• Exercise directions: The word to find is "agent". State how many lines below contain it, giving only the number.

>>

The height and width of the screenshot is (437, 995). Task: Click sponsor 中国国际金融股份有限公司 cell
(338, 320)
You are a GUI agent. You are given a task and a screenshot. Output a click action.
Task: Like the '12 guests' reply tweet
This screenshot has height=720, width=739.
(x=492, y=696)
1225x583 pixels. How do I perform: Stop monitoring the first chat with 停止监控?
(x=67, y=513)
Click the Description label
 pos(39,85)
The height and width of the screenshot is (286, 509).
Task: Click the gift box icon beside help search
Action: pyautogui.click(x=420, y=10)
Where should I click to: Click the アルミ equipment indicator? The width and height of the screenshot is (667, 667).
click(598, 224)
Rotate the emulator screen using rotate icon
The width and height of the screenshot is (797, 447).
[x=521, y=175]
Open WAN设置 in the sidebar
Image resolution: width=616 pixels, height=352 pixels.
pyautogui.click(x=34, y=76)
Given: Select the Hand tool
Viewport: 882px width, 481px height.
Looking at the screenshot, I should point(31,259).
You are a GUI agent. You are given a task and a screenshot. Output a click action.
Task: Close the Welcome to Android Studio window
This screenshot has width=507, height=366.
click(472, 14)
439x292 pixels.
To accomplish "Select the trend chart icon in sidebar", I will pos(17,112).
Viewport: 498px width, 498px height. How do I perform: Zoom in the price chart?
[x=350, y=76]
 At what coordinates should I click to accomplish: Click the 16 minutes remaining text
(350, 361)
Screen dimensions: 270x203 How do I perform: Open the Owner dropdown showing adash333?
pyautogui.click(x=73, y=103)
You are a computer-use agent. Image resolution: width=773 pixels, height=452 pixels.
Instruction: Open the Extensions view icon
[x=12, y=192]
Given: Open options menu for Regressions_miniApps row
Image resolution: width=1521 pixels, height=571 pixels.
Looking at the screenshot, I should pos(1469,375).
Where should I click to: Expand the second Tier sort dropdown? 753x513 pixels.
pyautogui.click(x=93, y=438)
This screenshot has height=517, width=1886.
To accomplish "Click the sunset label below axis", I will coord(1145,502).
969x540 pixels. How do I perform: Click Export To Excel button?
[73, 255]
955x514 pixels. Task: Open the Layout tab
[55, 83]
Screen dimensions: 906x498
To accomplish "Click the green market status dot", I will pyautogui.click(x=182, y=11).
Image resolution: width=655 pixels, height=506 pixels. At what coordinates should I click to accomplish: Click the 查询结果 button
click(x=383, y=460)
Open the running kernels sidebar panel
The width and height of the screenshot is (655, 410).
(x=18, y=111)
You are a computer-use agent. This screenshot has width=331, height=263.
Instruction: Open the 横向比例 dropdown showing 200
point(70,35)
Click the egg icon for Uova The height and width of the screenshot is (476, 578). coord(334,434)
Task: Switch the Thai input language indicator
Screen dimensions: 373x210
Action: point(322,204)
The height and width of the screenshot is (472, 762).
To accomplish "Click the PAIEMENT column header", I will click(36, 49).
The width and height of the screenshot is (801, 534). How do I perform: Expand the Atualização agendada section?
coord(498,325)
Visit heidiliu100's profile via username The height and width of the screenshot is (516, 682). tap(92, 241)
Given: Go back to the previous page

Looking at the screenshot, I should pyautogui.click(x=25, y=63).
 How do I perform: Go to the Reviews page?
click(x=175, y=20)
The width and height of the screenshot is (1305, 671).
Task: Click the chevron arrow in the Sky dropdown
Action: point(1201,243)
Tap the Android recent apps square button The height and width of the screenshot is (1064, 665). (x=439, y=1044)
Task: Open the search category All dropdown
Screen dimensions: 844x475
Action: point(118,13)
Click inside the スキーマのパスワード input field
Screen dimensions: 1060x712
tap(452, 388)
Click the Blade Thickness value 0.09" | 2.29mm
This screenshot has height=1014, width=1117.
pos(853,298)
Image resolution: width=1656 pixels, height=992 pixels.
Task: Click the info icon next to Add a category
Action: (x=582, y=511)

<<

• Expected answer: 4